§ Task goal: Return the data given below exactly as it appears.

§ Source material:
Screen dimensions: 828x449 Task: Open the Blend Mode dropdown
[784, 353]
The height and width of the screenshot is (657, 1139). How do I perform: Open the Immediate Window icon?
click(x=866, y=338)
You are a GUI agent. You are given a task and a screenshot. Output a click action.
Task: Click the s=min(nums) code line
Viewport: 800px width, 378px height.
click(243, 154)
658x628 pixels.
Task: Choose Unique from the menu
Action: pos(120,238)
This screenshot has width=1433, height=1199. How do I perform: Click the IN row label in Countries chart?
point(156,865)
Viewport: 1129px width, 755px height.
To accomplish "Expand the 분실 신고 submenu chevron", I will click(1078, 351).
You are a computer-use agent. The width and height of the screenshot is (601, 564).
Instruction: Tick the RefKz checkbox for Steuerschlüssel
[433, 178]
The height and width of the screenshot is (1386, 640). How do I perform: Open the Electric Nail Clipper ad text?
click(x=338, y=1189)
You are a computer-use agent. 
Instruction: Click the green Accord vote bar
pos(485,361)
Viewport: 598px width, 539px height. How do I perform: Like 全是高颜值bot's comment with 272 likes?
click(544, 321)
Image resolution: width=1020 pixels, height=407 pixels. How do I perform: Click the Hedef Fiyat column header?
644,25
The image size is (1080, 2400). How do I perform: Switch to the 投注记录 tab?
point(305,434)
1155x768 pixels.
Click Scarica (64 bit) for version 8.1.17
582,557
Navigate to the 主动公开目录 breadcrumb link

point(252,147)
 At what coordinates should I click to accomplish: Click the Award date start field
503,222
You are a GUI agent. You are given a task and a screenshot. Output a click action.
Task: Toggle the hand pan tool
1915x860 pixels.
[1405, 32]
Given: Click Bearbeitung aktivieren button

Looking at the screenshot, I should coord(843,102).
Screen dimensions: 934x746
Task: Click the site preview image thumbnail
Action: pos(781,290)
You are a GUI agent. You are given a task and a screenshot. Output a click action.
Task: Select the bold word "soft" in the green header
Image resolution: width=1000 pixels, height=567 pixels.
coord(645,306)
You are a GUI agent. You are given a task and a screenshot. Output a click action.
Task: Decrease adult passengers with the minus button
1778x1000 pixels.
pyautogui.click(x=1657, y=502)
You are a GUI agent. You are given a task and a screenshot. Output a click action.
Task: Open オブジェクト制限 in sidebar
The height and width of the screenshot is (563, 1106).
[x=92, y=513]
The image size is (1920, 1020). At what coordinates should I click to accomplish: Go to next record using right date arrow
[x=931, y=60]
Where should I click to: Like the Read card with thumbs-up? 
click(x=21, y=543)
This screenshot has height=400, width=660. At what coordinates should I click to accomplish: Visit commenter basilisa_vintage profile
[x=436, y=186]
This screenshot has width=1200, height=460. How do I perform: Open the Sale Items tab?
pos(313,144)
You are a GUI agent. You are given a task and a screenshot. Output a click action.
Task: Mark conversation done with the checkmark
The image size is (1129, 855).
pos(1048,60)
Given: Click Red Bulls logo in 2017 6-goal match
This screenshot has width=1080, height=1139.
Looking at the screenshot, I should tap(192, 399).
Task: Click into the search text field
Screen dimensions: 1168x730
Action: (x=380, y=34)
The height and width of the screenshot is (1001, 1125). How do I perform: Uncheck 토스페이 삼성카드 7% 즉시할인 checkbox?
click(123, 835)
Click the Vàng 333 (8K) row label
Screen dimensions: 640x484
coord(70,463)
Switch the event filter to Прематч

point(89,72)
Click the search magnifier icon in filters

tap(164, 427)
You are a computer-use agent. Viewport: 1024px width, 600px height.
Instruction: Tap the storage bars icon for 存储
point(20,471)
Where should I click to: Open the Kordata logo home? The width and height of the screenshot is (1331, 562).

§ Response to the exercise:
Screen dimensions: 828x449 Task: Open the Blend Mode dropdown
[784, 353]
The height and width of the screenshot is (657, 1139). How do I perform: Open the Immediate Window icon?
click(x=866, y=338)
You are a GUI agent. You are given a task and a screenshot. Output a click action.
Task: Click the s=min(nums) code line
Viewport: 800px width, 378px height.
click(243, 154)
658x628 pixels.
Task: Choose Unique from the menu
Action: pos(120,238)
This screenshot has width=1433, height=1199. How do I perform: Click the IN row label in Countries chart?
point(156,865)
Viewport: 1129px width, 755px height.
To accomplish "Expand the 분실 신고 submenu chevron", I will click(1078, 351).
You are a computer-use agent. The width and height of the screenshot is (601, 564).
Instruction: Tick the RefKz checkbox for Steuerschlüssel
[433, 178]
The height and width of the screenshot is (1386, 640). How do I perform: Open the Electric Nail Clipper ad text?
click(x=338, y=1189)
You are a computer-use agent. 
Instruction: Click the green Accord vote bar
pos(485,361)
Viewport: 598px width, 539px height. How do I perform: Like 全是高颜值bot's comment with 272 likes?
click(544, 321)
Image resolution: width=1020 pixels, height=407 pixels. How do I perform: Click the Hedef Fiyat column header?
644,25
The image size is (1080, 2400). How do I perform: Switch to the 投注记录 tab?
point(305,434)
1155x768 pixels.
Click Scarica (64 bit) for version 8.1.17
582,557
Navigate to the 主动公开目录 breadcrumb link

point(252,147)
 At what coordinates should I click to accomplish: Click the Award date start field
503,222
You are a GUI agent. You are given a task and a screenshot. Output a click action.
Task: Toggle the hand pan tool
1915x860 pixels.
[1405, 32]
Given: Click Bearbeitung aktivieren button

Looking at the screenshot, I should coord(843,102).
Screen dimensions: 934x746
Task: Click the site preview image thumbnail
Action: pos(781,290)
You are a GUI agent. You are given a task and a screenshot. Output a click action.
Task: Select the bold word "soft" in the green header
Image resolution: width=1000 pixels, height=567 pixels.
coord(645,306)
You are a GUI agent. You are given a task and a screenshot. Output a click action.
Task: Decrease adult passengers with the minus button
1778x1000 pixels.
pyautogui.click(x=1657, y=502)
You are a GUI agent. You are given a task and a screenshot. Output a click action.
Task: Open オブジェクト制限 in sidebar
The height and width of the screenshot is (563, 1106).
[x=92, y=513]
The image size is (1920, 1020). At what coordinates should I click to accomplish: Go to next record using right date arrow
[x=931, y=60]
Where should I click to: Like the Read card with thumbs-up? 
click(x=21, y=543)
This screenshot has height=400, width=660. At what coordinates should I click to accomplish: Visit commenter basilisa_vintage profile
[x=436, y=186]
This screenshot has width=1200, height=460. How do I perform: Open the Sale Items tab?
pos(313,144)
You are a GUI agent. You are given a task and a screenshot. Output a click action.
Task: Mark conversation done with the checkmark
The image size is (1129, 855).
pos(1048,60)
Given: Click Red Bulls logo in 2017 6-goal match
This screenshot has width=1080, height=1139.
Looking at the screenshot, I should tap(192, 399).
Task: Click into the search text field
Screen dimensions: 1168x730
Action: (x=380, y=34)
The height and width of the screenshot is (1001, 1125). How do I perform: Uncheck 토스페이 삼성카드 7% 즉시할인 checkbox?
click(123, 835)
Click the Vàng 333 (8K) row label
Screen dimensions: 640x484
coord(70,463)
Switch the event filter to Прематч

point(89,72)
Click the search magnifier icon in filters

tap(164, 427)
You are a computer-use agent. Viewport: 1024px width, 600px height.
Instruction: Tap the storage bars icon for 存储
point(20,471)
Where should I click to: Open the Kordata logo home? The width and height of the screenshot is (1331, 562).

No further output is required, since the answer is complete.